Arithmetic Rate of Return
So let’s take the arithmetic rate of return first, so let’s go ahead and calculate that if we would just take 25% return for year 1, we have the rate of return 25% we add that and then we subtract out 40 for year 2, as we have a loss of 40% and then we add 30 for year 3. These are our rates of return for some stock. Let’s say and then we divide that by 3 which is the number of years, and that’s going to give us a rate of return of 5% if we have used the arithmetic method.
Now if we were to use the geometric or compounded rate of return we might get a very different rate of return. So let me go ahead and I’ll just calculate that, I have already written an article on Geometric or Compounded Rate of Return and if you don’t quite follow it I suggest you read the article that I wrote on that. So we’ll take the (1.25 ✕ 0.6 ✕ 1.3) and the reason this, 0.6 might throw you off is basically when we lose 40% of our investment that’s the same way as saying we’re keeping 60% of it or 0.6. So we’re gonna take all that but then we’re going to raise that to power, we’re gonna raise that to a power which is 1 divided by the number of periods and there are three years here, so we’re gonna raise it to the 1/3 power. Then from that whole thing, we are gonna subtract 1. Now that is going to give us -.008. I’m just gonna round that number, it is basically -0.01 which is the same as saying -1%.
What is the Difference Between Arithmetic and Geometric Return?
Now if you’ve noticed immediately in one situation when we do the arithmetic rate of return we actually have a positive 5% but when we use the geometric or compounded rate of return it’s actually negative. It’s not just a different rate of return it’s actually a negative number because we’ve lost money and you might be wondering how could this be. Well, basically the arithmetic rate of return does not consider volatility. It doesn’t take into consideration the fact, it’s just averaging these three rates of return but you have to remember for example after year 2 when you’ve had that negative 40% that’s affecting the balance. When you’re using the arithmetic return it’s not really considering any of the volatility and how the balance that earning, whatever the rate is it’s not considering how that balance changes over time. It’s just taking basically the average rate of return so that’s really what’s driving the difference.

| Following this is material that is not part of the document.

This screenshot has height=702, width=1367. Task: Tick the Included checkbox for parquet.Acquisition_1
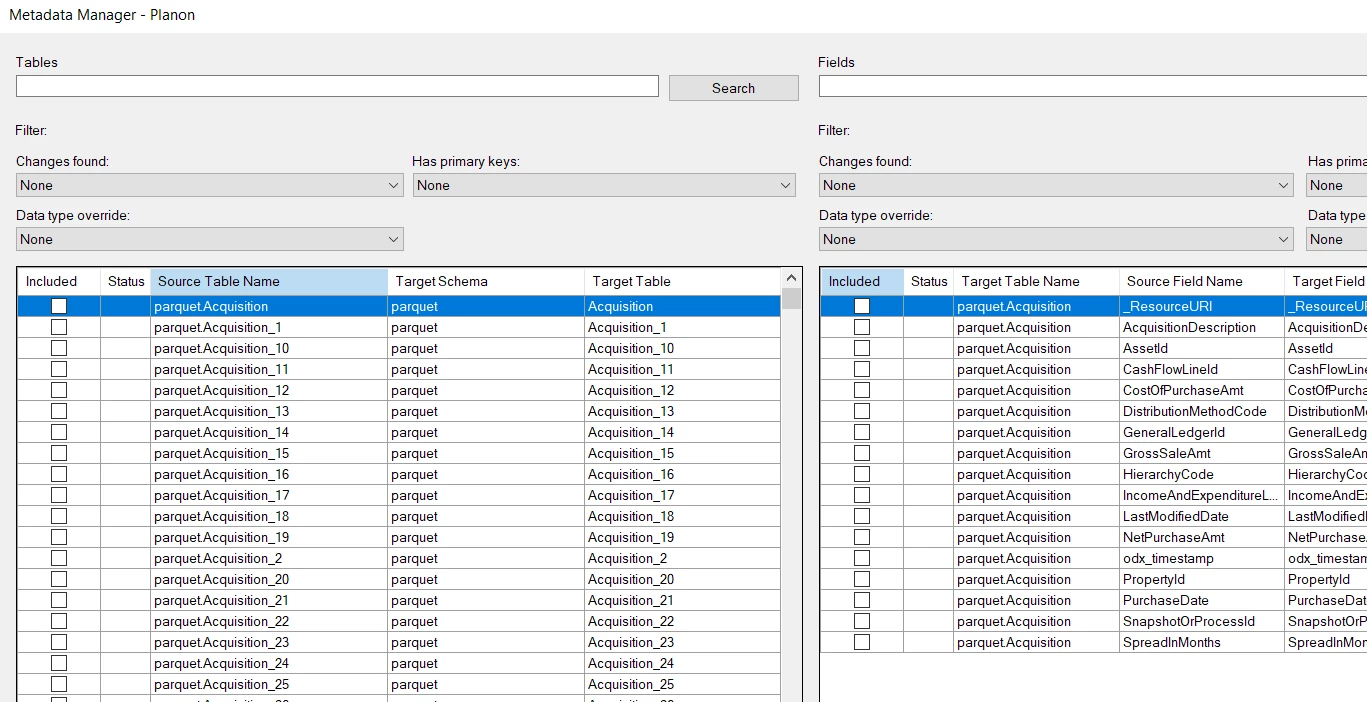coord(59,327)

When should the Arithmetic Rate of Return be Used?
So you might wonder then why would we ever use the arithmetic rate of return? Well, we want to use the arithmetic rate of return when we’re looking at future performance. When we’re trying to say “What do we think is going to be the expected rate of return for this particular stock or this particular portfolio of assets?” When you’re looking you know forward-looking information you’re trying to compute an expected return, then it’s actually not going to be that problematic to use the arithmetic rate of return.

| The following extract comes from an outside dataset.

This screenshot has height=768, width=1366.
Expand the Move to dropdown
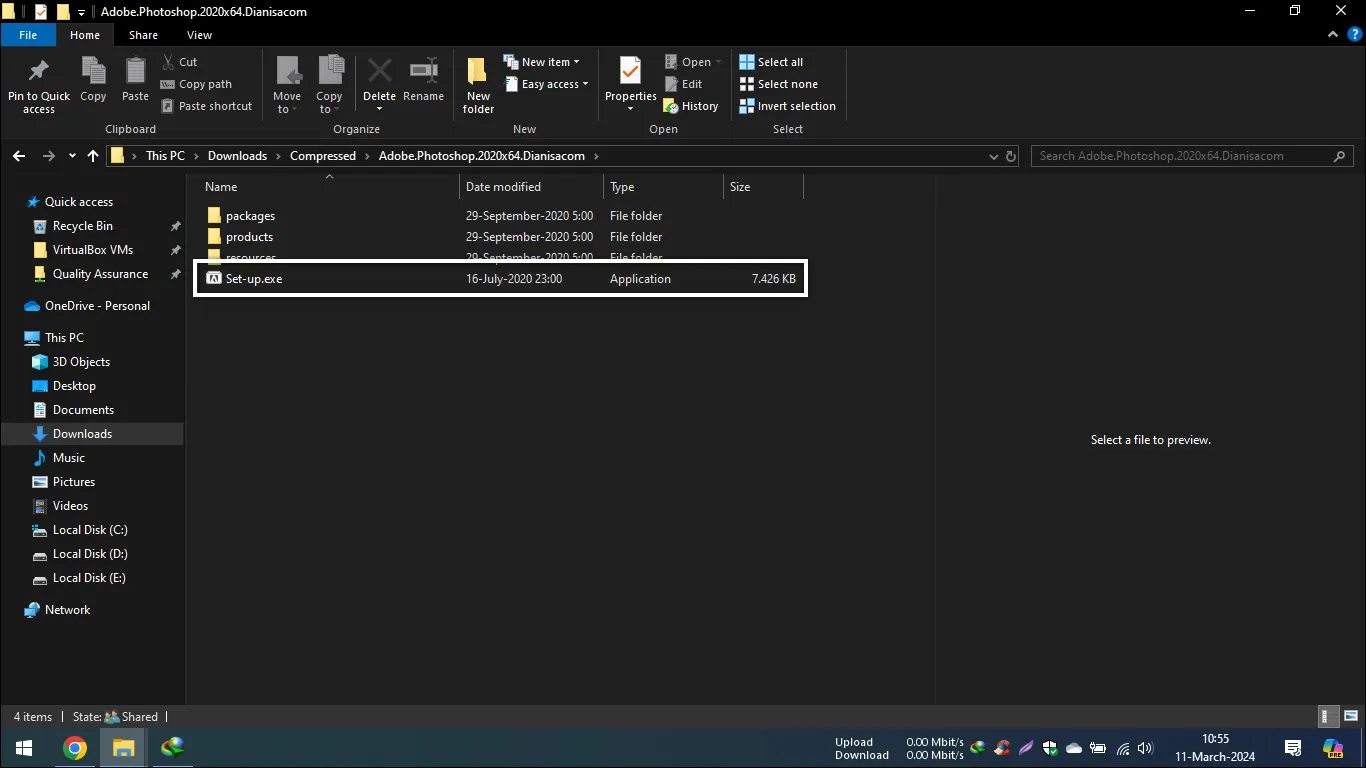(x=287, y=84)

Now when you’re looking backward, when you’re looking at historical information so let’s say you’re talking about a mutual fund and you want to look at that mutual fund’s performance over time then you want to be using the compounded annual rate of return. You might even see something in your mutual fund prospectus it says something like your compounded annual growth rate (CAGR) etc and that’s this geometric rate of return. You can call it geometric or call it compounded but that’s the idea is, this is understanding that because of volatility the balance that is earning a rate of return is going to change over time, it changes from year 1 to year 2 from year 2 to year 3. The balance is changing and so you’re having a bigger or smaller balance the next year that’s earning that rate of return. So if you really want to evaluate a mutual fund or some stock or you know that’s SP 500 and you want to look at historical information then you really need to be looking at this geometric compounded rate of return rather than the arithmetical.